*Testo da esaminare:*
┌──

“Facebook chiuderà”: come un falso diventa paranoia collettiva

Esempio di articolo di "Weekly World News"

La Rete, questo crogiuolo di persone da tutto il mondo, con i loro interessi, le loro frustrazioni e speranze.

Oh, dimenticavo: e con i loro difetti.

Weekly World News è un magazine americano noto per distribuire notizie incredibili, paranormali (immaginate Cronaca Vera diretta da Roberto Giacobbo), dal retrogusto umoristico-satirico: i cosidetti hoaxes — famoso quello scritto da Mark Twain sul ritrovamento di “un uomo pietrificato”. Un prodotto simpatico e di successo, che ha vissuto nuova gloria con l’avvento di Internet, terreno popolato di nerd assettati di sci-fi comica.

Uno degli ultimi “scoop” di WWN ha creato però un terremoto tra gli internauti più ingenui: nulla di paragonabile al caso de “La guerra dei mondi” (trasmissione radio di Orson Welles che convinse molti americani dell’effettivo sbarco degli alieni sulla Terra) ma un bel esempio di panico collettivo via web.

L‘articolo di WWN incriminato spiegava che Mark Zuckerberg, boss di Facebook, ha deciso di chiudere il suo social network (che pochi giorni fa è stato valutato 50 miliardi di dollari) per “eccessivo stress”. Eccone uno stralcio:

“Facebook è andati fuori dal nostro controllo”, ha detto Zuckerberg durante una conferenza stampa fuori dal suo ufficio a Palo Alto, “e lo stress creato dall’amministrare l’azienda mi ha rovinato la vita. Devo porre fine a questa follia”.

└──

*Dati forniti:*
┌──

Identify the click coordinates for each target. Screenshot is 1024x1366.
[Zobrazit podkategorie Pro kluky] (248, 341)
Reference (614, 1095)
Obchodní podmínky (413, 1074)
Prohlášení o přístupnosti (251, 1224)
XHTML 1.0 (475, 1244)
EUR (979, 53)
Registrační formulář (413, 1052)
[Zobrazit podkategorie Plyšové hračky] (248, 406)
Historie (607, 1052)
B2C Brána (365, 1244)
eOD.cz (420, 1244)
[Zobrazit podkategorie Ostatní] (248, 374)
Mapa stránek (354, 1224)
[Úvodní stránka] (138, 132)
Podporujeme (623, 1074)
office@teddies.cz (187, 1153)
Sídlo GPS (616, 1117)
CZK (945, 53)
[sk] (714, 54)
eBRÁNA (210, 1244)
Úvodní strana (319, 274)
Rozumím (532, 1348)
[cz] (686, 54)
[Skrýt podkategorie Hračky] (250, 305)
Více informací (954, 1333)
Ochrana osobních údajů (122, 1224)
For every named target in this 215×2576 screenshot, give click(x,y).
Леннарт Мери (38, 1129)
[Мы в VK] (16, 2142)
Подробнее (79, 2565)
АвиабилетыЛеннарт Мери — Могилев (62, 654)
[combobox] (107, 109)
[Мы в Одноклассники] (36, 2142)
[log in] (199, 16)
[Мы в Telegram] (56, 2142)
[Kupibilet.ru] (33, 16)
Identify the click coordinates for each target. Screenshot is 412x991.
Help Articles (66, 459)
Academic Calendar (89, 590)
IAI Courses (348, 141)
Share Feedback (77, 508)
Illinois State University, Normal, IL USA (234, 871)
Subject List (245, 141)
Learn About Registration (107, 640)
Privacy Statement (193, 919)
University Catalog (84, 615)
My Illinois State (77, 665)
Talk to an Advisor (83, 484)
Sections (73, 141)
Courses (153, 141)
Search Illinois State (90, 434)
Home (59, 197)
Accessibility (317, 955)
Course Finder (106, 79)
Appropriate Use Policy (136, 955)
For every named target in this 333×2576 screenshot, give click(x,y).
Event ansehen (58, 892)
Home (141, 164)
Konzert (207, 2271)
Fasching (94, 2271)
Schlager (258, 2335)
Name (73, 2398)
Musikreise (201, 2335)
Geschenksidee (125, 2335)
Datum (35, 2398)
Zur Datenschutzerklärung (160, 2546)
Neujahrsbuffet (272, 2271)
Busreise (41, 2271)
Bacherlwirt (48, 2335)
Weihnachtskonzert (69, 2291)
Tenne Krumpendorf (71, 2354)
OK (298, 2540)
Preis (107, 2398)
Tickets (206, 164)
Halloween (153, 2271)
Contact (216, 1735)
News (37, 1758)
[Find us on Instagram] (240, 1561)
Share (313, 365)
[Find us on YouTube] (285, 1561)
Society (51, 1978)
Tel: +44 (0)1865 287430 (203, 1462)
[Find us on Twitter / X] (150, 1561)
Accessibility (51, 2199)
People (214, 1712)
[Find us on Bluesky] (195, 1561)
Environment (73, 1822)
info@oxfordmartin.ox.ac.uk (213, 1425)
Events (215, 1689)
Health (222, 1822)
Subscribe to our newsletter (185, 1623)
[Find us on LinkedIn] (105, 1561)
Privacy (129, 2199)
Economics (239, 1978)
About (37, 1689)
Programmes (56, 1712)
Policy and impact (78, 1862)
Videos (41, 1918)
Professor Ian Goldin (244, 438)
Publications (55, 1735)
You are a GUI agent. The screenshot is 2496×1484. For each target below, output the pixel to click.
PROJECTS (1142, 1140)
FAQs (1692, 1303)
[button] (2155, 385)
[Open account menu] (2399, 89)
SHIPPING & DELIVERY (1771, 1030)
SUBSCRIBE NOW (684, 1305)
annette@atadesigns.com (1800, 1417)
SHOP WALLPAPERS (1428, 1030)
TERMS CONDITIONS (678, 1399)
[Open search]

└──

*Metti in pratica:*
[A] Ricopia la parte dell'articolo sulla finta chiusura di Facebook che va da "Weekly World News è" a "di sci-fi comica.", estremi compresi.
[B] Scrivi il seguito dell'articolo sulla finta chiusura di Facebook, ripartendo subito dopo l'ultima frase.

*Le soluzioni:*
[A]
Weekly World News è un magazine americano noto per distribuire notizie incredibili, paranormali (immaginate Cronaca Vera diretta da Roberto Giacobbo), dal retrogusto umoristico-satirico: i cosidetti hoaxes — famoso quello scritto da Mark Twain sul ritrovamento di “un uomo pietrificato”. Un prodotto simpatico e di successo, che ha vissuto nuova gloria con l’avvento di Internet, terreno popolato di nerd assettati di sci-fi comica.

[B]
Dall’oggetto e il tono della notizia — e dal contesto in cui è inserita — non si fa certo fatica ad annusare la gag. Ma questo non vale per tutti, a quanto pare. La data del fantomatico suicidio del social network, fissata per il 15 marzo, è subito rimbalzata lungo il web; durante il tragitto, come nel gioco del telefono senza fili, la notizia si è trasformata, ha perso lo smalto ironico e ha convinto molte persone. Non vorremo dilungarci sullo fragile stato mentale di queste “vittime” (devono essere gli stessi che hanno reso ricca Wanna Marchi) ma evidenziare il circo mediale che si è creato in poche ore:

  • l’Huffington Post ha coperto il fatto trattandolo come un rumor dalla fonte sconosciuta (“Non è chiaro come sia iniziato, ma un rumor ridicolo sul fatto che Facebook chiuderà sta circolando tra i social network”);
  • ci pensa Slahgear a spiegare l’accaduto con chiarezza, richiamando la fonte non proprio degna da Pulitzer;
  • lo stesso ha fatto Gawker che parla di “Facebook Apocalypse” e pubblica una serie di tweet e stati Fb di utenti terrorizzati dalla fine del social network. Ovvero, come una menzogna incredibile diventa la notizia del giorno.

via Gawker.com

Ulteriore conferma del panico collettivo (e della semplicità con cui questo sentimento si espande tra i gangli di Internet) sono i dati di Google Trend dell’otto gennaio (la data in cui la burla ha raggiunto il picco): la chiave di ricerca “is facebook shutting down” è a livelli “vulcanici” e tra le più hot della giornata.

A riportare un po’ di sanità mentale in questo cataclisma di creduloneria ci ha pensato Facebook stesso con un tweet magistrale.

via Gawker

E la bolla è scoppiata. Fino alla prossima inutile isteria di gruppo, ovviamente.